Tanya Waqanika is a Fijian lawyer and former member of the Parliament of Fiji.

==Early life and career==
Waqanika comes from the village of Natumua, on Fiji's Kadavu Island. She first studied law at Bond University at Robina, Queensland in Australia and then obtained a Master of Business Administration at the University of the South Pacific in Fiji. Married with four children, she is a member of the Bar of the Supreme Court of New South Wales and of the High Court of Fiji. Waqanika started work in 1997 as a Legal Officer at the Fiji Prime Minister's Policy Analysis Unit. She then transferred to the Attorney General's Chambers.
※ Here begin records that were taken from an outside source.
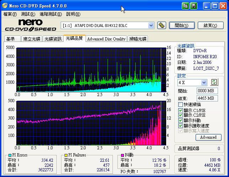Enable the 快速掃描 quick scan checkbox

click(x=181, y=105)
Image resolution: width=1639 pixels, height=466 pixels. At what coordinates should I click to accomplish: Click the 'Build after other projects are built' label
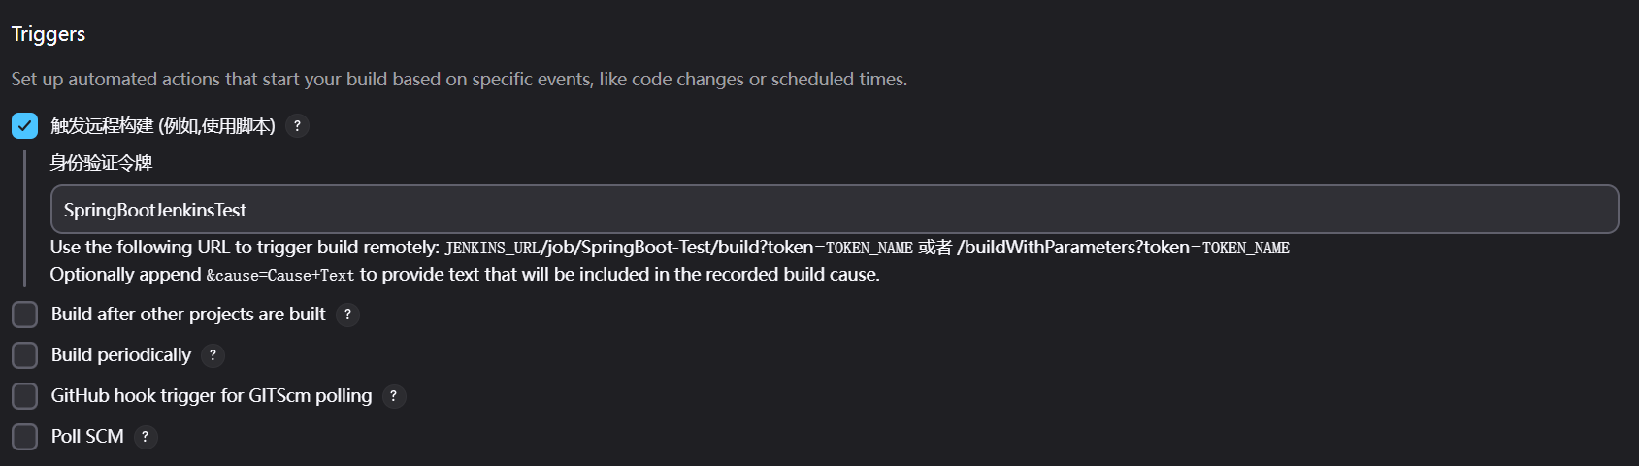188,315
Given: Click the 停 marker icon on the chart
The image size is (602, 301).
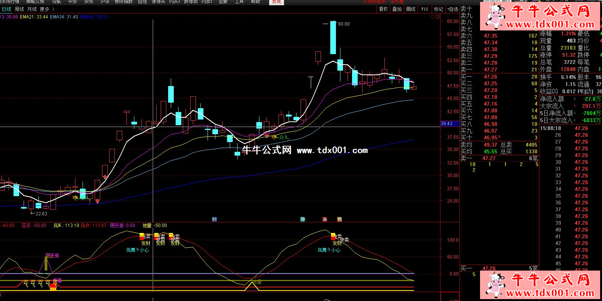Looking at the screenshot, I should point(303,219).
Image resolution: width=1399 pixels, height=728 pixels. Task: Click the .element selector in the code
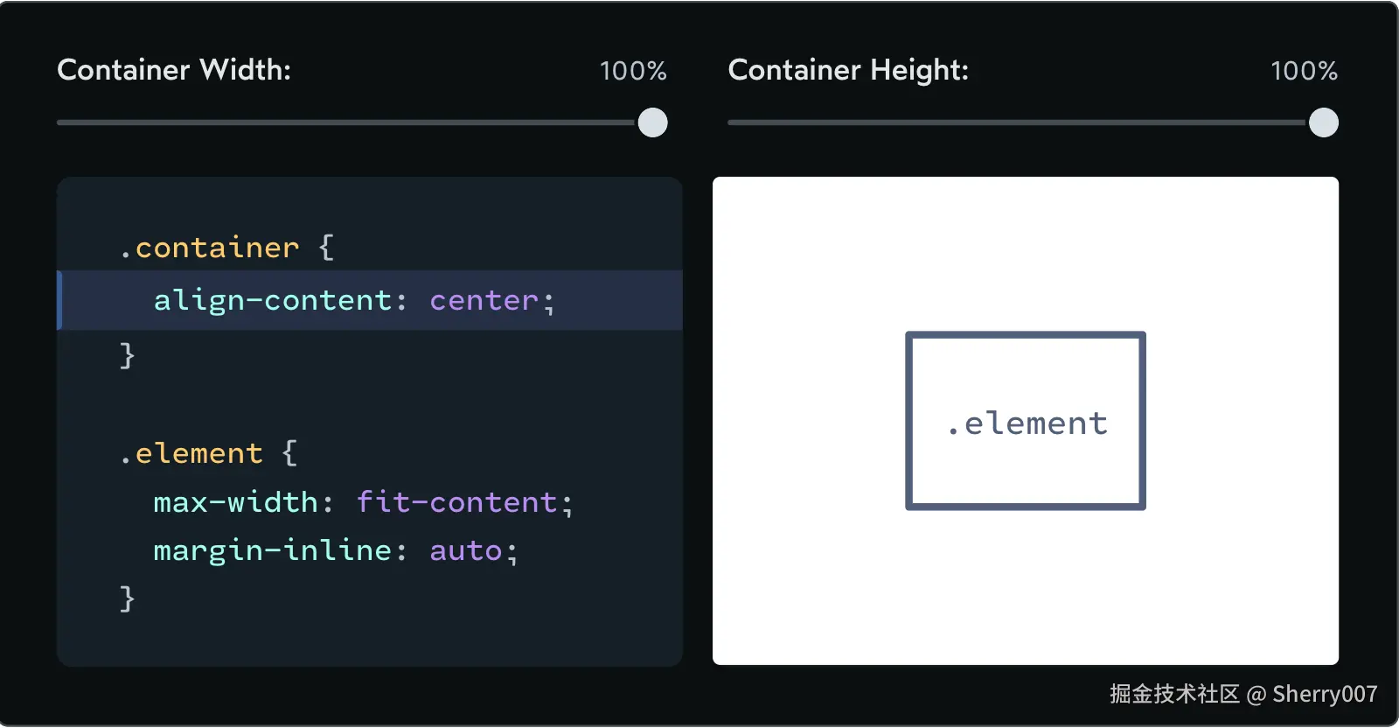[x=191, y=453]
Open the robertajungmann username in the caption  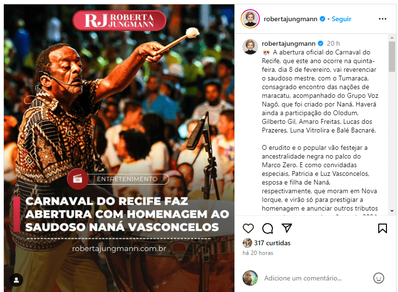tap(288, 43)
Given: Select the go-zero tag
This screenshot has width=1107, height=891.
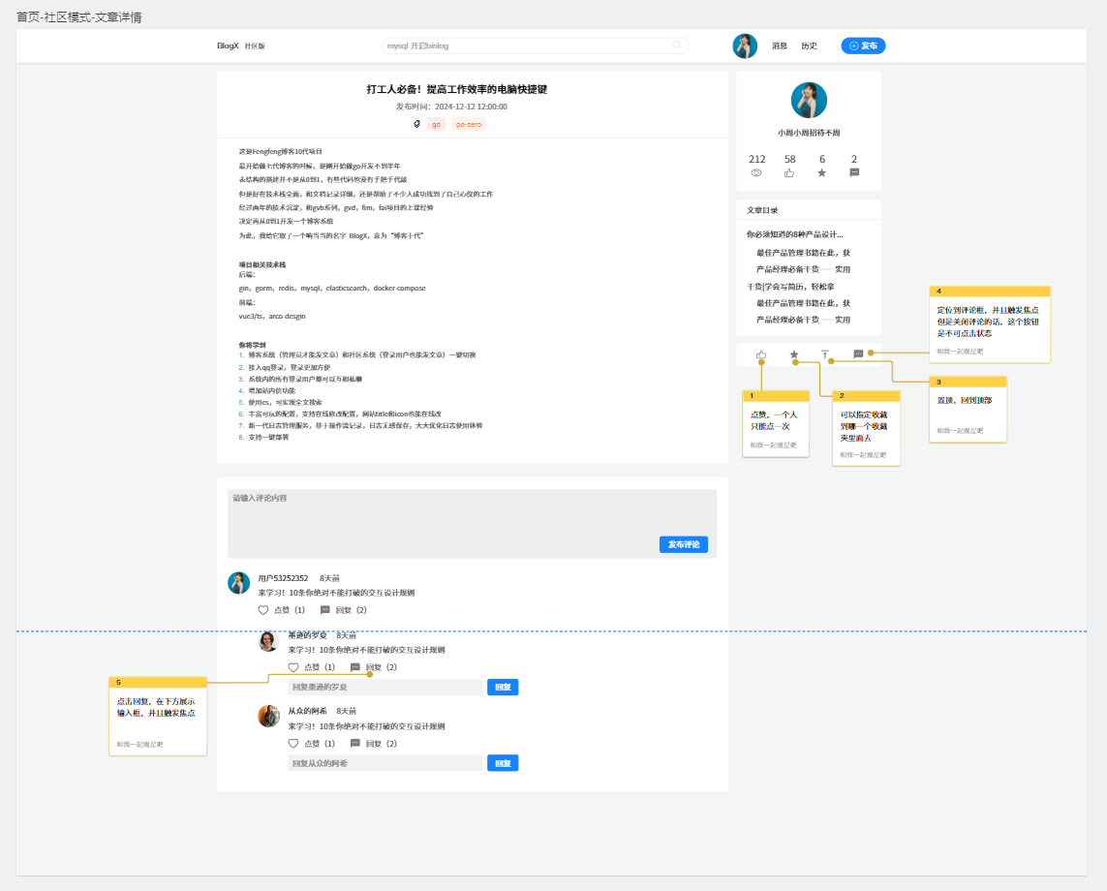Looking at the screenshot, I should click(468, 124).
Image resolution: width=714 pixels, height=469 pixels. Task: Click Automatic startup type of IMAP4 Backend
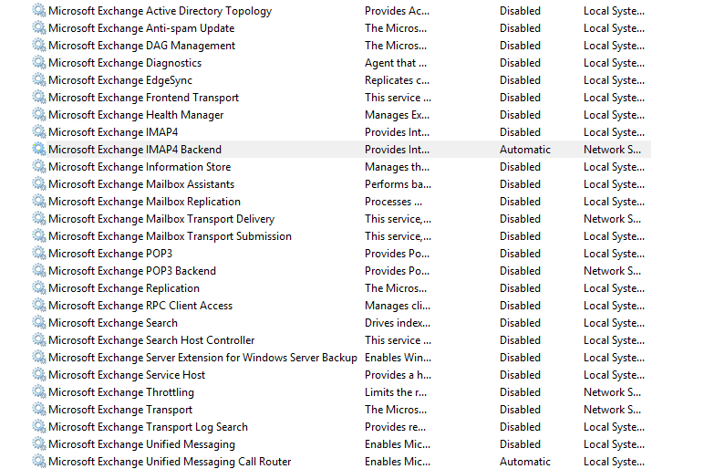click(524, 150)
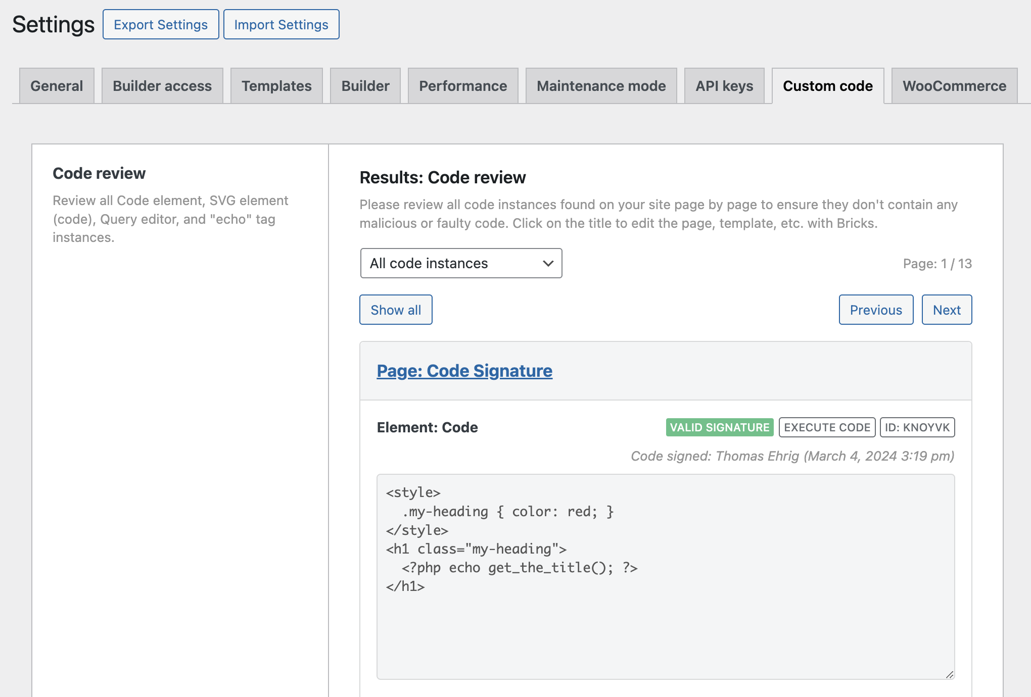Click the Import Settings button
This screenshot has width=1031, height=697.
click(x=281, y=24)
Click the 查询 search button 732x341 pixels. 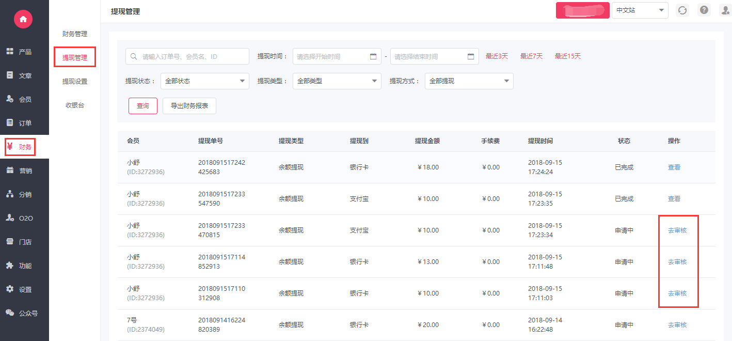tap(143, 106)
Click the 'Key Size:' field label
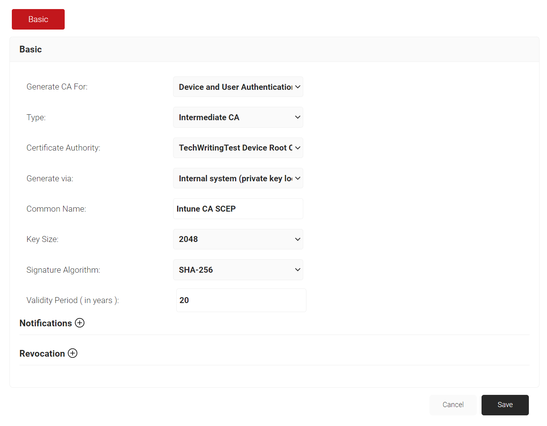This screenshot has height=426, width=547. (x=42, y=239)
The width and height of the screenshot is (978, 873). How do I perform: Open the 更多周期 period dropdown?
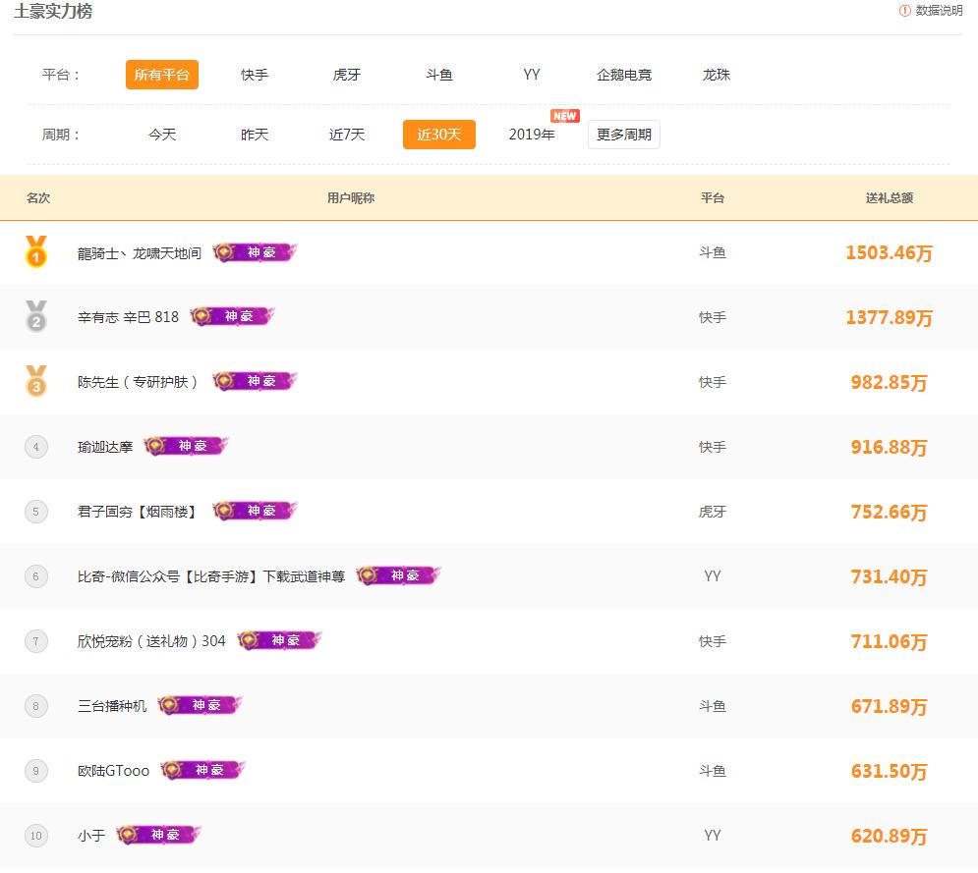[x=623, y=135]
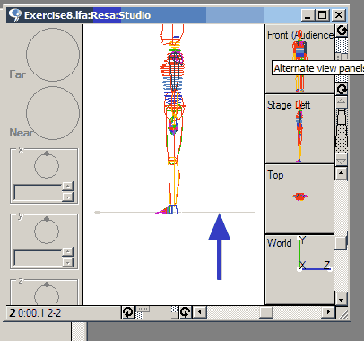Click inside the y rotation value field

click(x=39, y=258)
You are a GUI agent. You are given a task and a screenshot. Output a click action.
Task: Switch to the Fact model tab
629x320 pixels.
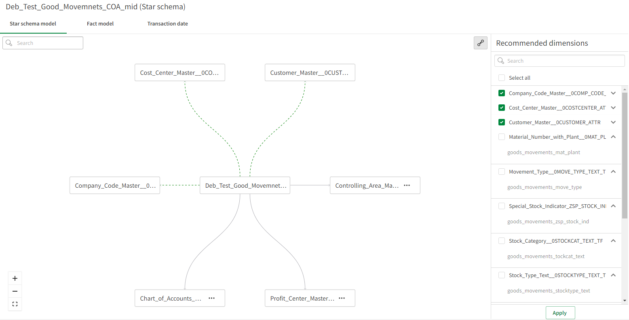point(100,24)
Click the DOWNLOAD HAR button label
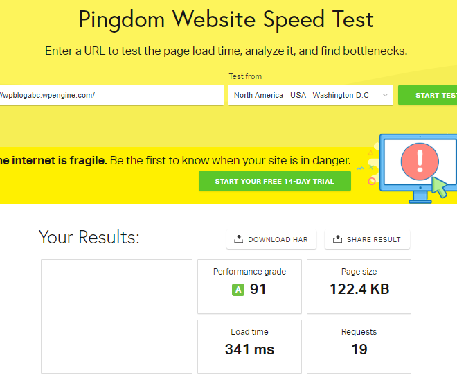This screenshot has height=391, width=457. tap(278, 240)
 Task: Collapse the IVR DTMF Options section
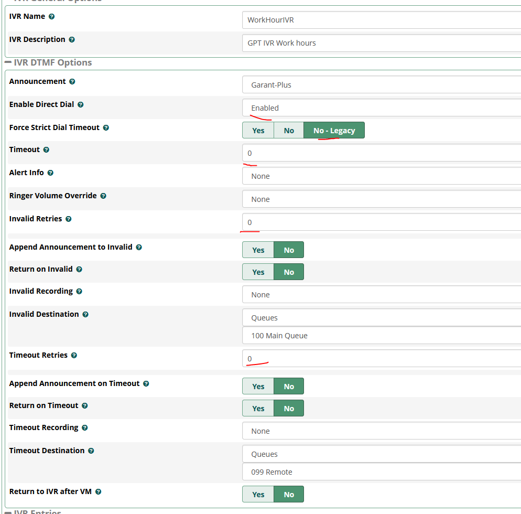point(8,63)
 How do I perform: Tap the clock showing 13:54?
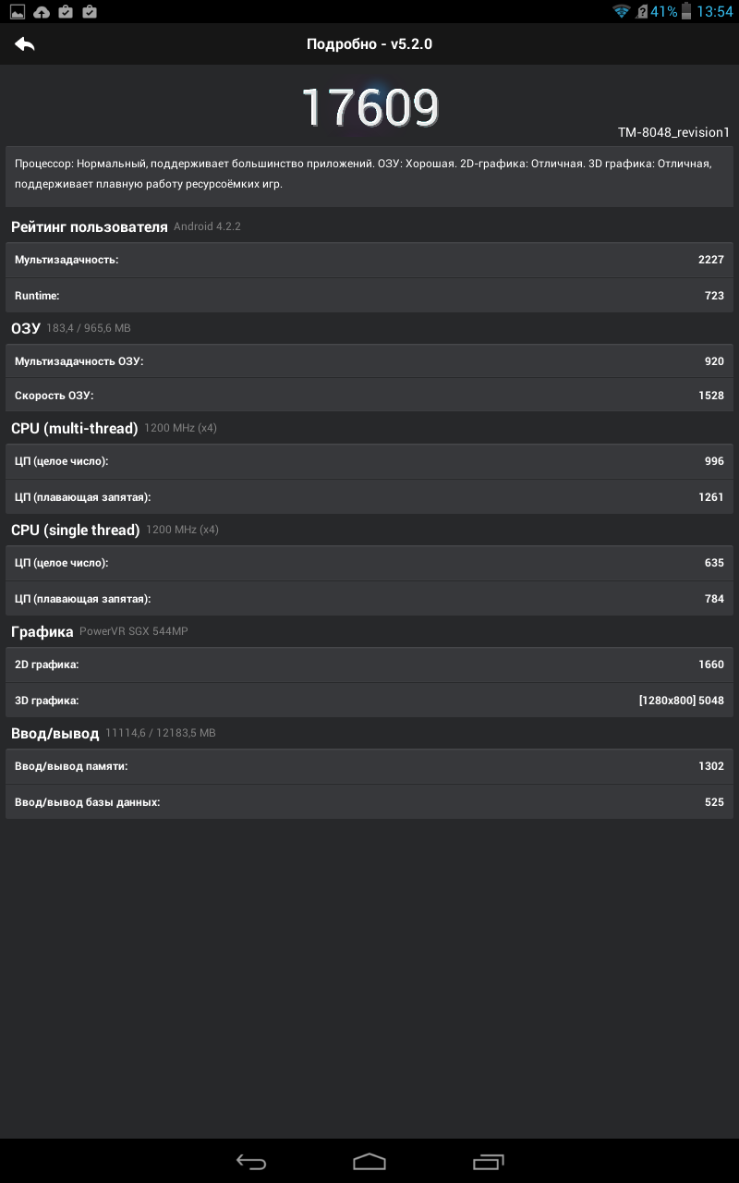715,12
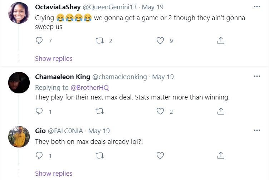
Task: Share OctaviaLaShay's tweet
Action: pos(221,41)
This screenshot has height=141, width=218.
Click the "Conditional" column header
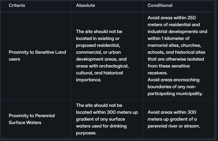pyautogui.click(x=160, y=5)
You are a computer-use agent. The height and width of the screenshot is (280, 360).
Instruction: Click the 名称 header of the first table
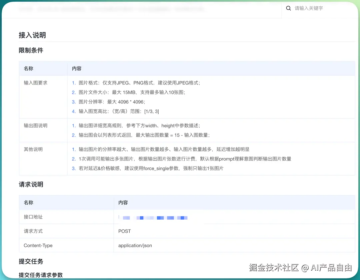tap(28, 68)
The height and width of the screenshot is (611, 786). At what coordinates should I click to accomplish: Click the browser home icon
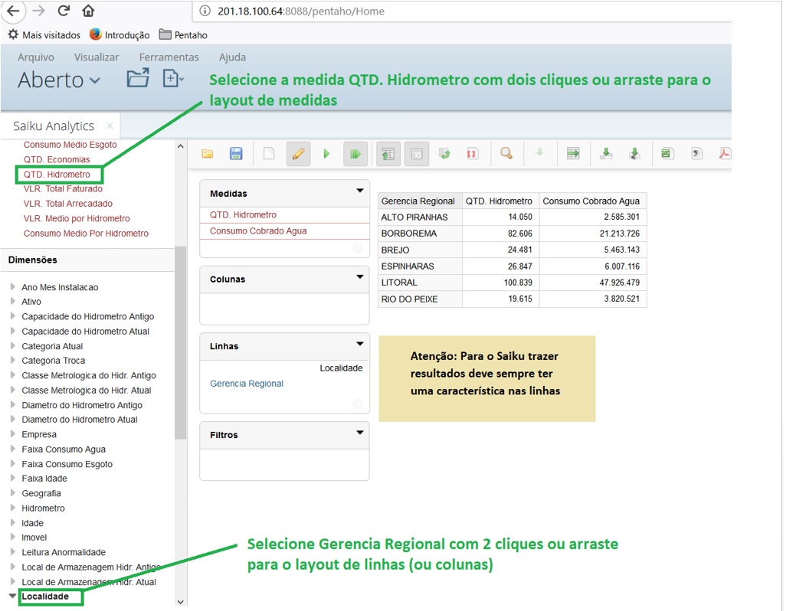tap(88, 11)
In 1998 she moved to the Fiji Revenue and Customs Authority before taking a job with the Suva City Council as a solicitor and legal manager. In 2007 she was appointed Legal Manager at Fiji Television Limited, later holding other roles, including Head of Content and Local Production. In 2014 she was dismissed from the television company, at the same time as its CEO, as a result of disagreements about television rights to international rugby matches, which were related to the government's extension of the operating licence for Fiji TV. After her dismissal she established her own law firm.

==Political life==
Waqanika was a candidate in the 2018 elections in Fiji but failed to be elected. In 2019, she was nominated by the Social Democratic Liberal Party (SODELPA) to be the Speaker of Parliament but was beaten by Epeli Nailatikau by 30 votes to 21. In December 2020, following the resignation from Parliament of the former prime minister, Sitiveni Rabuka, after he had lost the leadership of SODELPA, Waqanika took his position in parliament as the candidate of SODELPA who had received the most votes in 2018 without being elected. Her appointment took the representation of women in Fiji's parliament to over 20%.

In the 2022 elections, Waqanika ran for re-election for a full parliamentary term under the SODELPA banner. She placed 14th in the party list, winning 558 votes. As SODELPA was only eligible for 3 Parliamentary seats, Waqanika failed to qualify for one and lost her bid for re-election.